National Collection of Yeast Cultures
- Headquarters: Quadram Institute, Norwich Research Park, Norwich, United Kingdom
- Area served: Worldwide
- Services: Culture collection
- Parent: QIB Extra Ltd
- Website: http://www.ncyc.co.uk

= National Collection of Yeast Cultures =

The National Collection of Yeast Cultures (NCYC) is a British yeast culture collection based at the Norwich Research Park in Norwich, Norfolk, United Kingdom, that currently maintains a collection of over 4400 strains and operates under the Budapest Treaty.

As well as the traditional baking and brewing yeast Saccharomyces cerevisiae, this culture collection also contains hundreds of non-pathogenic yeast species. The yeasts are kept frozen under liquid nitrogen or freeze-dried in glass ampoules. To ensure the collection's safety, it is also duplicated and stored off site. Yeasts have been stored and revived successfully decades later.

==History==

NCYC were founded in 1948 when a group of British brewers, who later formed the Brewing Industry Research Foundation, decided to store their yeast cultures in a single, safe deposit to ensure their longevity.

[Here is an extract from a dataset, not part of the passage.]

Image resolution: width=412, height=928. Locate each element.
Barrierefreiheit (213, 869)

In 1981 NCYC evolved into a broader collection when it moved to Institute of Food Research. in Norwich, in which it collected food spoilage yeast which was able to evade the conventional food preservatives.

In 1999, the collection became a part of The United Kingdom National Culture Collection (UKNCC)., which was established to co-ordinate the activities of Britain’s national collections of microbial organisms.

In 2019, the collection moved to the new facility in Quadram Institute Biosciences in the Norwich Research Park where it is currently based.

NCYC trades under QIB Extra Ltd, a wholly owned commercial subsidiary of the Quadram Institute Bioscience, based at the Quadram Institute that specialises in bespoke research services for the food, health and allied industries.